I also prefer to use beef trim in my ground venison. I believe it keeps its true flavor better. I have had meat that others froze with no adder and it tasted good as well.


----------



## Stampede (Apr 11, 2004)

I'm changing the way i butcher this year.I've read articles that say to cut your maat into chunks and wrap and freeze then grind as you need it .This way there is less cut surface area and less area for freezer burn.Also do this for steak meat ,stew meat etc,then cut portions as needed.I'll cut some for steaks and grind some burger meat that will be used fairley soon then chunk the rest.Also save some butchering time .


----------



## James30 (Apr 13, 2004)

I have been processing my own meat for the last 10 years and and found that I get no freezer burn at all when I wrap the meat properly in freezer paper. I have pulled meat out a year and half or more old and it is still excellent. I have tried to use the foodsaver to vacuum seal the meat and it does ok but by and far freezer paper does the best on ground, roast, and steaks. Its also cheaper and I can get almost 2 average sized deer with one 5$ roll. The steaks and roasts don't last as long but the ground meat will keep 2-3times as long. One final note, I never mix the venison with anything else until I thaw it and am ready to use it. Try and cut off as much fat and connective tissue as possible before grinding it and the meat will taste much better. Quick kills and cooling the meat as quickly as possible are the 2 things in my opinion that lead to excellent non-gamey meat.


----------



## mikeshookset (Feb 28, 2005)

hand grinders are to much work by a cheap electric one and save the hassle


----------



## Fish-N-Fool (Apr 12, 2004)

We vacuum seal everything when we process deer and never have any issues with freezer burn unless the package gets torn for some reason (which is rare).
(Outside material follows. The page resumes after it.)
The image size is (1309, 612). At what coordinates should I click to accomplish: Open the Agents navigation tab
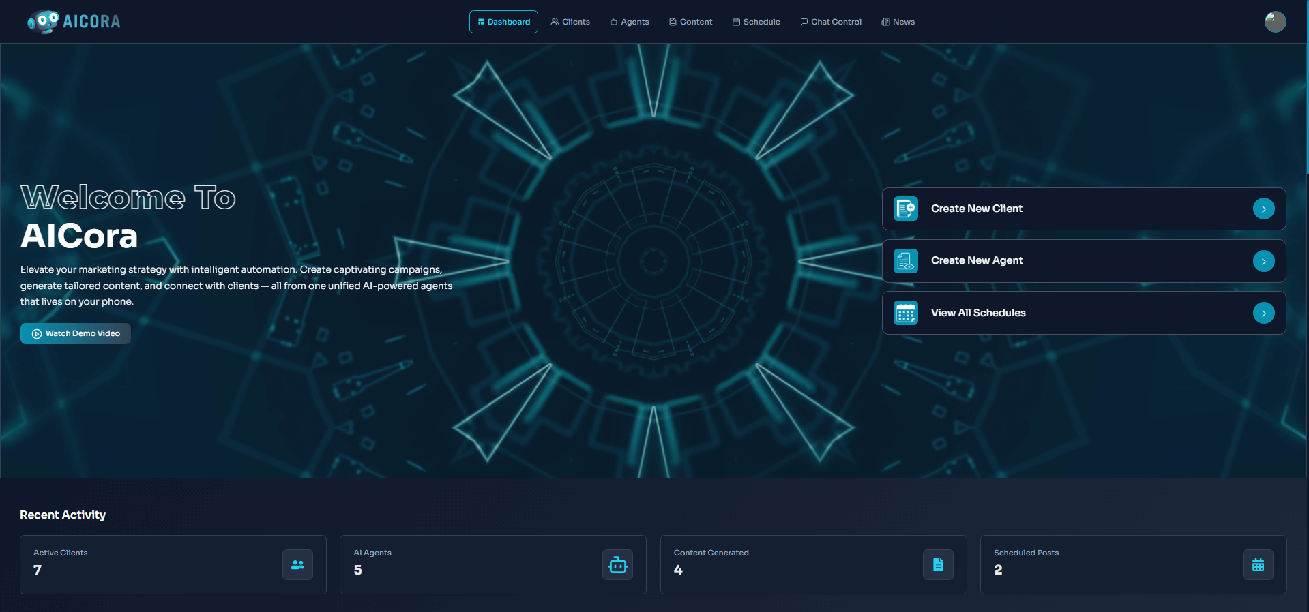pyautogui.click(x=629, y=22)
The 1 or 2 packs of grind that get torned and burned make great dog food

bkr - processed a 177lb dressed 10 pointer (120s class); front quarters made 27lbs grind; hind quarters made 31 lbs grind & 24lbs jerky meat; didn't weigh loins/tenderloins. Approximately 48% of hanging weight on this one. Not much fat (ran it all off already), but a long bodied deer with a big neck. No damage - perfect double lung bow shot.


----------